## DIE AUFGABEN
A: An welchem Tag hielt Helmut Kohl laut der Rezension zum deutschen Konservatismus seine erste Regierungserklärung?
B: Schreibe die Rezension über den Niedergang des deutschen Konservatismus im Anschluss an ihren letzten Satz weiter.

## TEXT ZUM LESEN
>>

Süddeutsche Zeitung - Rezension
Süddeutsche Zeitung | Besprechung von 21.01.2019

Es war einmal
Thomas Biebricher zeichnet präzise den Niedergang des deutschen Konservatismus nach.
Dies hat mit der Weltanschauung selbst zu tun, aber auch mit gesellschaftlichen Entwicklungen.
Das birgt durchaus Gefahren
VON ISABELL TROMMER
Als Helmut Kohl am 13. Oktober 1982 seine erste Regierungserklärung hält, malt er ein Land in einer umfassenden Krise: Wachstumskrise, Beschäftigungskrise, Staatsfinanzkrise. In dieser Situation sei ein historischer Neuanfang nötig, der sich nicht in wirtschaftspolitischen Maßnahmen erschöpfen könne. „Tugenden der Klugheit, des Mutes und des Maßes für die Zukunft unseres Landes“ seien gefragt. Er beschwört eine Koalition der Mitte; Freiheit, Dynamik und Selbstverantwortung müssten sich entfalten: „Wir vertrauen auf den Bürger, der seine Zukunft in seine Hände nimmt.“ Die Sozialpolitik hingegen brauche eine Atempause.
Helmut Kohl war lange an der Macht. Die „geistig-moralische Wende“ gilt als ein, wenn nicht das Motto seiner Kanzlerschaft. Auch wenn sie in seiner Erklärung nicht wörtlich auftaucht, war sie doch gegenwärtig. Sei die Tugendwende erst einmal geschafft, sei auch die ökonomische Wende nicht mehr fern. Er wollte den mit Wirtschaftswunder und Wiederaufbau verbundenen Geist von 1948, so deutet der Politologe Thomas Biebricher den Kanzler, gegen den Geist von 1968 mobilisieren. Da unklar blieb, was genau unter einer solchen Wende zu verstehen sei, weiß niemand zu sagen, ob sie stattgefunden hat. In jedem Fall kam Kohl so der konservativen Wählerschaft entgegen.

<<

## BEREITGESTELLTES MATERIAL

>>

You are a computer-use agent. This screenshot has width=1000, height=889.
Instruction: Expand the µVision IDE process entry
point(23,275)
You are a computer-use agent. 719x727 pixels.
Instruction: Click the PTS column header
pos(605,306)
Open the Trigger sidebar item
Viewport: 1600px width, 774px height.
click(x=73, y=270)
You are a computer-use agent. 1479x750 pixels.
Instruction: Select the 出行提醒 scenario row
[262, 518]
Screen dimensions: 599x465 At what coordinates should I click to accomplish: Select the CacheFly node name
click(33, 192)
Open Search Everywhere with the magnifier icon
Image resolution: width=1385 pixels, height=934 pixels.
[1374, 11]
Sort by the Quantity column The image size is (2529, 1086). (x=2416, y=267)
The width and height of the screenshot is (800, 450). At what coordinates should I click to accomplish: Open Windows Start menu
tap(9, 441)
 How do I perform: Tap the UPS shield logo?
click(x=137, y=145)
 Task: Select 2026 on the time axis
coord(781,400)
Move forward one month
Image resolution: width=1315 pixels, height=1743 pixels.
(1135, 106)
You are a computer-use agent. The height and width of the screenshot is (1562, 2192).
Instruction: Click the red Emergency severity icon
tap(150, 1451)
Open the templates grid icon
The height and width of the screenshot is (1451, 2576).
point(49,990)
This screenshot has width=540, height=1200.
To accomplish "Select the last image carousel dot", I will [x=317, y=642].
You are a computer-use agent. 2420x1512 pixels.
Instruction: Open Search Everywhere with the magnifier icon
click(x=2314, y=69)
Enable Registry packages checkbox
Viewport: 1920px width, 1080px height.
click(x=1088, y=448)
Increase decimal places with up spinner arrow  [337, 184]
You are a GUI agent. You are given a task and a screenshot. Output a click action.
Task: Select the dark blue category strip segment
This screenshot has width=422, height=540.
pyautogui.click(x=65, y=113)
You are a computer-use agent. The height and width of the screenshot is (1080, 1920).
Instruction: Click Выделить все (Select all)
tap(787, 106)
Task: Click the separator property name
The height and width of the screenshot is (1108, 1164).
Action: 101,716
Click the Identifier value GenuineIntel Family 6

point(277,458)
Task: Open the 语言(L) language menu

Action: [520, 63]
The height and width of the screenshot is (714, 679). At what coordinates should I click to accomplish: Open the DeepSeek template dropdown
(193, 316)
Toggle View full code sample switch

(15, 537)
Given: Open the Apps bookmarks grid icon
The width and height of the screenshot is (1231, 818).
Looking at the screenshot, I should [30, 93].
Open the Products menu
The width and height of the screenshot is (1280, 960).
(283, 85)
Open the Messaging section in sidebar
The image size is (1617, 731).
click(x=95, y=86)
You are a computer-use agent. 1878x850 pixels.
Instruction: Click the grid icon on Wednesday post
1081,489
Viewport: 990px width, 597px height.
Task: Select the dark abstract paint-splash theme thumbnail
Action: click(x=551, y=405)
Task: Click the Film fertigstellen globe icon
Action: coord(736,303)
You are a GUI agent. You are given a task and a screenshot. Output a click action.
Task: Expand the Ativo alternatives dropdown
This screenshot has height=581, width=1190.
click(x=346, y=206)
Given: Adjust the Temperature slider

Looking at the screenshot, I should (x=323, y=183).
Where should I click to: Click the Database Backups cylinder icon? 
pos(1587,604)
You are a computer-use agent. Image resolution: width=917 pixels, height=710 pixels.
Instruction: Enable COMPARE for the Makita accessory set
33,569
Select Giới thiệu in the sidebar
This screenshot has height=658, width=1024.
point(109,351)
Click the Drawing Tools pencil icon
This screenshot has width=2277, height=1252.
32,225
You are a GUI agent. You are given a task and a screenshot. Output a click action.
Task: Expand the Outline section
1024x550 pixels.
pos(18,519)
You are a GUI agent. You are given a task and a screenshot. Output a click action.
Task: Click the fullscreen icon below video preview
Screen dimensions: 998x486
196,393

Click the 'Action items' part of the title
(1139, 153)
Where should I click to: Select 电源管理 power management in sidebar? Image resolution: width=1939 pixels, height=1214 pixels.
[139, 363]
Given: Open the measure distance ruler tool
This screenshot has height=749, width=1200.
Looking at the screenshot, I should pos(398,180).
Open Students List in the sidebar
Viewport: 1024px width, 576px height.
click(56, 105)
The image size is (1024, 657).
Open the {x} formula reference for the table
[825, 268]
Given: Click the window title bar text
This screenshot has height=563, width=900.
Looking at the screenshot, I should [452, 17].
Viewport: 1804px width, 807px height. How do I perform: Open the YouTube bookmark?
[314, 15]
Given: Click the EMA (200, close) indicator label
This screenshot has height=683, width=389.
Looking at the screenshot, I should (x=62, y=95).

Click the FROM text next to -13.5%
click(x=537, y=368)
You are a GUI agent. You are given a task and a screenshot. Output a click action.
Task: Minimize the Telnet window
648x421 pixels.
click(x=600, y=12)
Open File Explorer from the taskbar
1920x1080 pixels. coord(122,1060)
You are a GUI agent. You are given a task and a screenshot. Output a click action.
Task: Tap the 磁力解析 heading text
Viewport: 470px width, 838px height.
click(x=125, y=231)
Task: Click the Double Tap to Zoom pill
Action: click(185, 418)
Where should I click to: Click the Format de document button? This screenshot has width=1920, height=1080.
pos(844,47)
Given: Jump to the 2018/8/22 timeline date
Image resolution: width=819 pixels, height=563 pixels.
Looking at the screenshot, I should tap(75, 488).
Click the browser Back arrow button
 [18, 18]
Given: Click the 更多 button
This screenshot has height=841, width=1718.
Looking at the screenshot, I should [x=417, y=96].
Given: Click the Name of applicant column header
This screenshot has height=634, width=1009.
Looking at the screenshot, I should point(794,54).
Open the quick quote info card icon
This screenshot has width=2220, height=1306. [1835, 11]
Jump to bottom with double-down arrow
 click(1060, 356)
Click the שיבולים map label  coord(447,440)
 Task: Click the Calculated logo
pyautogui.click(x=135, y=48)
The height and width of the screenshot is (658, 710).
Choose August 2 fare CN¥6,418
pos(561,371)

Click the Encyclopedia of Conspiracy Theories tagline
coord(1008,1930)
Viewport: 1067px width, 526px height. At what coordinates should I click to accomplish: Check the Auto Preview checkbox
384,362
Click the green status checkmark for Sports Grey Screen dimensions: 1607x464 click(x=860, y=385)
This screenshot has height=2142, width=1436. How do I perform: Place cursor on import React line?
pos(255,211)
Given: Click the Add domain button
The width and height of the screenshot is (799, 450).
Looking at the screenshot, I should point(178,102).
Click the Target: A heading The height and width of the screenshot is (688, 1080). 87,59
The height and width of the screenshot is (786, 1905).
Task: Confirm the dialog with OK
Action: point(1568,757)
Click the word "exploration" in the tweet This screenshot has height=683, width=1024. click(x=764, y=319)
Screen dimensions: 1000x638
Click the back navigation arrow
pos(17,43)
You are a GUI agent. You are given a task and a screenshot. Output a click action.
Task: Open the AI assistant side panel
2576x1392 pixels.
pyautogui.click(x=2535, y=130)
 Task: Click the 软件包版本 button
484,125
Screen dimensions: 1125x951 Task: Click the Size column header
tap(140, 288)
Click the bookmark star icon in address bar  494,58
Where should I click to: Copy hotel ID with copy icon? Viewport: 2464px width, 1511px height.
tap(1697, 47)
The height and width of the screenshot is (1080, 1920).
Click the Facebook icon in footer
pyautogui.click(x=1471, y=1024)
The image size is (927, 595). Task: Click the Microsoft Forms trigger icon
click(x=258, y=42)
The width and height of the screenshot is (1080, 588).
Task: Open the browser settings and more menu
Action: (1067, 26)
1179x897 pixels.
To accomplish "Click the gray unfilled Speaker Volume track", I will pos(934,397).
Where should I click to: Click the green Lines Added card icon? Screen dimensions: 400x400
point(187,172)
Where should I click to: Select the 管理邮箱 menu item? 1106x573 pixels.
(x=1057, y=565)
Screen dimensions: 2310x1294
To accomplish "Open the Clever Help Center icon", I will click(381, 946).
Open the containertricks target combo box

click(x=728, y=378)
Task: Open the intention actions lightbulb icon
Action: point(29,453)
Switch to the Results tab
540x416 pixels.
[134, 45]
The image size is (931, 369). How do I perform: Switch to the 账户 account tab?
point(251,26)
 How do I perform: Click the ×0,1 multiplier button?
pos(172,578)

<<

## DIE ERGEBNISSE
A: Am 13. Oktober 1982.

B:
Biebricher befasst sich in seinem Buch „Geistig-moralische Wende“ mit dem deutschen Konservatismus seit den frühen Achtzigerjahren. Dabei verbindet er Parteien- mit politischer Ideengeschichte. Er untersucht sowohl die Politik der CDU von Kohl bis Merkel als auch das konservative Denken der Bundesrepublik. Zunächst aber setzt er bei Edmund Burke an, dem Stammvater des Konservatismus, der angesichts der Französischen Revolution die „natürliche Ordnung“, einen hierarchischen Gesellschaftsaufbau und die stabilisierende Kraft der Kirche hochhielt.
Der deutsche Konservatismus habe sich, so Biebrichers These, erschöpft. Seine inhaltliche Unbestimmtheit lasse sich dabei nicht, wie oft zu hören ist, allein auf die Person Angela Merkel (den Atomausstieg oder das Ende der Wehrpflicht) zurückführen, die Auszehrung habe vielmehr in den Achtzigern begonnen. Eine „Sozialdemokratisierung“ der Union und mangelnder Reformwille wurden bereits damals beklagt. Wie so vieles hat auch dieses Lamento seine Tradition.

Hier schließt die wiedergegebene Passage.